- [Record excerpts]

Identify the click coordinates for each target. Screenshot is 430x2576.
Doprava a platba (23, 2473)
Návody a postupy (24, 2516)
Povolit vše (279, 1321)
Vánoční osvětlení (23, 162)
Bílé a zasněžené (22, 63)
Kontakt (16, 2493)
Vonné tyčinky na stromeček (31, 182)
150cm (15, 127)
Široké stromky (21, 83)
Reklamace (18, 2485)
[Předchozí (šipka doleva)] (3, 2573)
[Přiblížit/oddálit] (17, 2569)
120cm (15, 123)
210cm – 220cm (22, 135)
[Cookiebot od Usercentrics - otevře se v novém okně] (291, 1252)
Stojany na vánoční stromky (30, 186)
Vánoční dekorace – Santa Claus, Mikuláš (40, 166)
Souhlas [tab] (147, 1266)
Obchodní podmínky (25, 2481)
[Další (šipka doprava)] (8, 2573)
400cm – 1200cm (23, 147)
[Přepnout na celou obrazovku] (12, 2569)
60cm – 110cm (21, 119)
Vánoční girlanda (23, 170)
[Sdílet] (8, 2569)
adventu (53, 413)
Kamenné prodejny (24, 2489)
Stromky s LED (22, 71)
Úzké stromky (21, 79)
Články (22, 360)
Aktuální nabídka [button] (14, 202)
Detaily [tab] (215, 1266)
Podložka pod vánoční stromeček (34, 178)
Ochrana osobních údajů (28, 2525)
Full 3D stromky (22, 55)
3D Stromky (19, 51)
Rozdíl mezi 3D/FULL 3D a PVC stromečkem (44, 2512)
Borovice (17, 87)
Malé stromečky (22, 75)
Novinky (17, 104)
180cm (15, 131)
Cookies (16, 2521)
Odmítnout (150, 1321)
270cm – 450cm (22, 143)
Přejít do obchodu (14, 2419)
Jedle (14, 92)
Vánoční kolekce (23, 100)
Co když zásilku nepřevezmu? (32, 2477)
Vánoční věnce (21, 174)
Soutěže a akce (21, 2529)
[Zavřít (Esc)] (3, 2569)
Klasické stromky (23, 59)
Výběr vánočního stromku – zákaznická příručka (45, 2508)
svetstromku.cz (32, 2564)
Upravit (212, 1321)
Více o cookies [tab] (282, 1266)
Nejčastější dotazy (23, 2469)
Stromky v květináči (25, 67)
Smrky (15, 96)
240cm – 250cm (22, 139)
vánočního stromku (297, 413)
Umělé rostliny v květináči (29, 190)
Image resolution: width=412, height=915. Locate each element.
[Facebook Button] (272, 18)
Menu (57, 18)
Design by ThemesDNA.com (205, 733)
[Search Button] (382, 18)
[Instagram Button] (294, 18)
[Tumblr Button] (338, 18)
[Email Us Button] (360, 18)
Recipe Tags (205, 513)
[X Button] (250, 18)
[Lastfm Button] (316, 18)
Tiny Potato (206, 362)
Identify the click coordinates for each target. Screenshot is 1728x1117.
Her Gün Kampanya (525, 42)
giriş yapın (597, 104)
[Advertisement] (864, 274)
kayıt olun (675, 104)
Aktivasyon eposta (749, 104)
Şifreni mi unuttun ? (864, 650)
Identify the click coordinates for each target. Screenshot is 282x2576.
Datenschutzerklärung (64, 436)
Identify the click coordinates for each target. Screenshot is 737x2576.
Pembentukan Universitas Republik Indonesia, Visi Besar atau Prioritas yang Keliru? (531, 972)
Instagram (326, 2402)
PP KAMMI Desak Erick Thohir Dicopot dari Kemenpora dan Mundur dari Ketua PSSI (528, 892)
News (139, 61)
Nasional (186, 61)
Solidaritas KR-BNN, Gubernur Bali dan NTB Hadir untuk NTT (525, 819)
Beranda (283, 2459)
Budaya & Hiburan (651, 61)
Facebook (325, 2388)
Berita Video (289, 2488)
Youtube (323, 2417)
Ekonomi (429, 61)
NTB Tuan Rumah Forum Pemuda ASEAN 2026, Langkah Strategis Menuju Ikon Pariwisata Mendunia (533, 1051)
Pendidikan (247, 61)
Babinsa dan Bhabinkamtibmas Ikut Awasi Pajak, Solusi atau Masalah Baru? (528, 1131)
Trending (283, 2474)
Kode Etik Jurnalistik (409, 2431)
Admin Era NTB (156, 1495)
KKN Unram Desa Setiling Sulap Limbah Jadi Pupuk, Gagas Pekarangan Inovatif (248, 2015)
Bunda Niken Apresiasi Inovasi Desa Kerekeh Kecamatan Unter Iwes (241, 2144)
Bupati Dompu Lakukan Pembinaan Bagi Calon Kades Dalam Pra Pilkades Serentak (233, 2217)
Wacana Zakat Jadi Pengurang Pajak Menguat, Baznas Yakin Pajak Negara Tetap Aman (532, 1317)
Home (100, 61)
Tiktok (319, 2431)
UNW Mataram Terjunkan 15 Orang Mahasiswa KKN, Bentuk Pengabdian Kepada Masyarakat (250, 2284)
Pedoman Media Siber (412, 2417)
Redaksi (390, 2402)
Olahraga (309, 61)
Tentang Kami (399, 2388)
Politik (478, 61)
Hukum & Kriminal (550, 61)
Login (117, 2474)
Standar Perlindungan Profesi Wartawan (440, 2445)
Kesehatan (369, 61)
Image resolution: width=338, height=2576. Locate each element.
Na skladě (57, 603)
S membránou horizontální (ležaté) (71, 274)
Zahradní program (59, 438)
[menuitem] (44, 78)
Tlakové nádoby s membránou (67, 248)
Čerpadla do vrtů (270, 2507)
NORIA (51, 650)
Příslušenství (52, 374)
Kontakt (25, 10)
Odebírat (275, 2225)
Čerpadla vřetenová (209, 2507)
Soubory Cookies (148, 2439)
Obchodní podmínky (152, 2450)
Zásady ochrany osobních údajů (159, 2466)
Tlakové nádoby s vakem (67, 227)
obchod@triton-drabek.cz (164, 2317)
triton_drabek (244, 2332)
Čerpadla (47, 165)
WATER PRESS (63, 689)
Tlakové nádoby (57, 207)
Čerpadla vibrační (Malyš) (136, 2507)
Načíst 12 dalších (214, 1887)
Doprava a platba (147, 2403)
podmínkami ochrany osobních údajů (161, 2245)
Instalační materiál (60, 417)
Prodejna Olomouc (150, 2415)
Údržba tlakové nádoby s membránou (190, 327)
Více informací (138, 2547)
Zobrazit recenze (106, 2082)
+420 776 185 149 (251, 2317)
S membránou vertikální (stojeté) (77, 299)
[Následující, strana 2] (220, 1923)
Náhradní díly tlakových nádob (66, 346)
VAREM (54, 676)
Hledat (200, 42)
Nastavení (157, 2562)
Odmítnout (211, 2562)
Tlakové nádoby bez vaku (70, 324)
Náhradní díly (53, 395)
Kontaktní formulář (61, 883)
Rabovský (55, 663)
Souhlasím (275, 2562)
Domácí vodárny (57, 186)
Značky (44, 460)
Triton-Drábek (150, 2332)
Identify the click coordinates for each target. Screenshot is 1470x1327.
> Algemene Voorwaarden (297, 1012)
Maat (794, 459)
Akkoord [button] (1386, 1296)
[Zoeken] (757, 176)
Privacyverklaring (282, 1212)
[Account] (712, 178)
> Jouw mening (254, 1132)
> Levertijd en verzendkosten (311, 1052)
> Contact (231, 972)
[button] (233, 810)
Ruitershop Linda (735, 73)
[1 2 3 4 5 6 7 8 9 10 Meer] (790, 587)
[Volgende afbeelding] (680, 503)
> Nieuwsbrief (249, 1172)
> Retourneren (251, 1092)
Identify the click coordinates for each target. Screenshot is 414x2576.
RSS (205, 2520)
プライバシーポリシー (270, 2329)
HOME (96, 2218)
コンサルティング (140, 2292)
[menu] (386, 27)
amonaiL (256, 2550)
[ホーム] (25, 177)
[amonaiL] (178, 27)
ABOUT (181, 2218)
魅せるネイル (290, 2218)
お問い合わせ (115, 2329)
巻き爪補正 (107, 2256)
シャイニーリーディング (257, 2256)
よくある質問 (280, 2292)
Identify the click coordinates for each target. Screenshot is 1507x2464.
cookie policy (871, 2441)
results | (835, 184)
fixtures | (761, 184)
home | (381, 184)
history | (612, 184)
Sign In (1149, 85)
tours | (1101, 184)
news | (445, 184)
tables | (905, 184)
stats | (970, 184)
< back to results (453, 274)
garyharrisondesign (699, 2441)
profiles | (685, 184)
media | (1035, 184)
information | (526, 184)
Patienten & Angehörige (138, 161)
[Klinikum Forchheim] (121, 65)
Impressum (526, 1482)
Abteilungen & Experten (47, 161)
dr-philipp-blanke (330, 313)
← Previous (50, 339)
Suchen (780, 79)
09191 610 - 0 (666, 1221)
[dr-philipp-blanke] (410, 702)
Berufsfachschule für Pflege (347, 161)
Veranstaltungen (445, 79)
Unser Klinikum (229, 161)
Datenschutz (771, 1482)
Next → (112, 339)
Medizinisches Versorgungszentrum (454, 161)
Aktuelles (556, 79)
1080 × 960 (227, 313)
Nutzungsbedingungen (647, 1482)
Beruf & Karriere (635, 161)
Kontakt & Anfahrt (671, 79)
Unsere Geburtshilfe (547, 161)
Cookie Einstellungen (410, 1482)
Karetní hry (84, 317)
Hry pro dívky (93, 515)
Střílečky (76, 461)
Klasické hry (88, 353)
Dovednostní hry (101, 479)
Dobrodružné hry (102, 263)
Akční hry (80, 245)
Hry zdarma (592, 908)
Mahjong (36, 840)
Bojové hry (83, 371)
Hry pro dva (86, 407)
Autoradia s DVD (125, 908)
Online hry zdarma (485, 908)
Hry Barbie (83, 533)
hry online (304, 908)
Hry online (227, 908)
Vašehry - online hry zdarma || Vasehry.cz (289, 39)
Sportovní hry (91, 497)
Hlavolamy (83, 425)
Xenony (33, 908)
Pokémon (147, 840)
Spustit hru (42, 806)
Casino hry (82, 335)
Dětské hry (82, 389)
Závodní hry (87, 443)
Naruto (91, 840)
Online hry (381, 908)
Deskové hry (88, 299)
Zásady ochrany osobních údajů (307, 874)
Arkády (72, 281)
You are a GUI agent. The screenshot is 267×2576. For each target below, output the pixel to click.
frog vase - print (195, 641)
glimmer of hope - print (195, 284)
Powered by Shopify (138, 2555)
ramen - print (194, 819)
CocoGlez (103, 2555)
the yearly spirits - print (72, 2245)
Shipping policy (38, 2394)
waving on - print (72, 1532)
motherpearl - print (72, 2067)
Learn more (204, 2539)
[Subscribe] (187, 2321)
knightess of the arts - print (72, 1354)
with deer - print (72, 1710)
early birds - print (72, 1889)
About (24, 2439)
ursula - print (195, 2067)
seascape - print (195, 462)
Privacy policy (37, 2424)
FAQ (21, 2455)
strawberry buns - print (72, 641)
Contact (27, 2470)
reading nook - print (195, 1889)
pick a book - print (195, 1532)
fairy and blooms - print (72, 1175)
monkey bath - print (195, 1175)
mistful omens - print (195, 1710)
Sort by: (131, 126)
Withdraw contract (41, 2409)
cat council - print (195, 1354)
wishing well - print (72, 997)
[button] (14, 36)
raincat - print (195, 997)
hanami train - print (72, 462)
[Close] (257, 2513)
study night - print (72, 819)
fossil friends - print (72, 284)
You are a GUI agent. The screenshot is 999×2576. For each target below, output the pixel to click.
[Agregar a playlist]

- [What the task asks]
Retype only the stretch of lines above starting at the one with "Dětské hry (82, 389)" and stopping at the one with "You are a GUI agent. The screenshot is 267×2576.", exactly as written, with both kept.

- [Response area]
Dětské hry (82, 389)
Závodní hry (87, 443)
Naruto (91, 840)
Online hry (381, 908)
Deskové hry (88, 299)
Zásady ochrany osobních údajů (307, 874)
Arkády (72, 281)
You are a GUI agent. The screenshot is 267×2576. For each target below, output the pixel to click.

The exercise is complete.